The African Queen: Limited Edition [Blu-ray]
Blu-ray B - United Kingdom - Eureka
Review written by and copyright: Eric Cotenas (14th November 2019).
The Film

Oscar (Best Actor in a Leading Role): Humphrey Bogart (won), Best Actress in a Leading Role: Katharine Hepburn (nominated), Best Director: John Huston (nominated), and Best Writing, Screenplay: James Agee and John Huston (nominated) - Academy Awards, 1952
BAFTA Film Award Best Film From Any Source (nominated), Best Foreign Actor: Humphrey Bogart (nominated), and Best Foreign Actress: Katharine Hepburn (nominated) - BAFTA Awards, 1953

British Methodist minister Samuel Sayer (Beat the Devil's Robert Morley) and his spinster sister Rose (The Lion in Winter's Katharine Hepburn) are missionaries in German East Africa 1914 living unaware that the British and Germans are not at war until the arrival of Charlie Allnut (Casablanca's Humphrey Bogart), a Canadian machinist who both works at a nearby Belgian mine and delivers mail along the river in his tugboat The African Queen. The siblings do not realize the extent of the conflict until German soldiers march into the village, round up the natives, and set fire to the huts and the mission. Samuel suffers a nervous breakdown, his health deteriorates quickly, and he dies the morning that Charlie returns after having fled the German-occupied mine site. They bury Samuel quickly and board The African Queen – which is carrying a cache of gelatin explosives the Germans want to get their hands on – with the goal of keeping a low profile and sailing along the river to Kenya. Rose believes that the British will rescue them soon but Charlie explains to her that their advance is blocked by the presence downriver of the German gunboat Louisa; whereupon Rose queries about the possibility of fashioning torpedoes from the gelatin explosives and the oxygen tanks using The African Queen itself as the means of launching them into the German ship. Charlie humors her but she becomes more insistent after finding a trip through treacherous rapids not terrifying but exhilarating, and he finally commits himself to the plan after they survive target practice by German ammunition but "death a dozen times over" lies in wait for them with in a war against the elements, nature, and the enemy with a dash of sexual tension.

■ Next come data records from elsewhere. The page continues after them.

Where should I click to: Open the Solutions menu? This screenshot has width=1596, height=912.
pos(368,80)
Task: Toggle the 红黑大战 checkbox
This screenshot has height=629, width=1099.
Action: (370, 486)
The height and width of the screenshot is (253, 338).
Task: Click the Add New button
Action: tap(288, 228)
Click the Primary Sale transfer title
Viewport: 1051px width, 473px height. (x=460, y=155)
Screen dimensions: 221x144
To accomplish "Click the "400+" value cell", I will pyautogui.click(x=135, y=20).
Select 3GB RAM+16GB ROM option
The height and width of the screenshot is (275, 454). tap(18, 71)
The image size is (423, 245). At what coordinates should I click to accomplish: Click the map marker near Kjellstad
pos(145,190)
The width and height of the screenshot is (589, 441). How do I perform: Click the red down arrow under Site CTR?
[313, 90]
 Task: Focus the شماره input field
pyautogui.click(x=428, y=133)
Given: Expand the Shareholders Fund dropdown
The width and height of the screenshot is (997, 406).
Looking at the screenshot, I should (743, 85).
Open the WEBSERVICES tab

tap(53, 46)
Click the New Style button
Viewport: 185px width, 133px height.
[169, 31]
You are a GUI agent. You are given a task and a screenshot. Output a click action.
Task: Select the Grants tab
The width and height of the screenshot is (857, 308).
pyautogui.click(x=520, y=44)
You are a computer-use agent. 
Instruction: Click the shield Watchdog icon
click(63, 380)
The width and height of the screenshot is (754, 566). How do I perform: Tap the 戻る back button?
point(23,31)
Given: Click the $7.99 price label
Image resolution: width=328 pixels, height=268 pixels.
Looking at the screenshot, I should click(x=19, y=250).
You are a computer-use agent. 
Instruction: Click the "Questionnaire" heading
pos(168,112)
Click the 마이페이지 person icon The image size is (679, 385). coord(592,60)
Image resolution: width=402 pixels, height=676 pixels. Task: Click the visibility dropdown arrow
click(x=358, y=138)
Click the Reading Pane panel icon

Based on the novel by Horatio Hornblower author C.S. Forester, The African Queen is known for the chemistry between Bogart and Hepburn and the thrills of its story as much as it is the many accounts of the thrilling adventure and endurance tests of the production likened to the stories behind the making of Apocalypse Now or Fitzcarraldo with the reputation of John Huston of the fifties and sixties resonating with the next generation of filmmakers even as his output decreased and he took a series of "take the money and run" acting roles along with the odd directing job (Phobia anyone?). However much of the location shoot mishaps are true or publicity department hype – the exciting accounts of legendary cinematographer Jack Cardiff (Black Narcissus) and Peter Viertel's account in the book and film of the days leading up to the start of the shoot in White Hunter Black Heart seem quite embellished next to the Hepburn's book on the making of the film and the remarks of script supervisor Angela Allen (Ronin) present on this release – the film itself holds up well as thrilling entertainment and aching romance in spite of the overall absurdity of the premise with gorgeous Technicolor cinematography by Cardiff, a relationship between the two protagonists that seems well-earned rather than obligatory, and a degree of spectacle in spite of the amount of studio shooting and composite shots. While the bulk of the film's running time consists of just Bogart and Hepburn, the supporting cast does include appearances by Hollywood go-to performers for German/Russian character roles Theodore Bikel (The Defiant Ones) and Walter Gotell (A View to a Kill).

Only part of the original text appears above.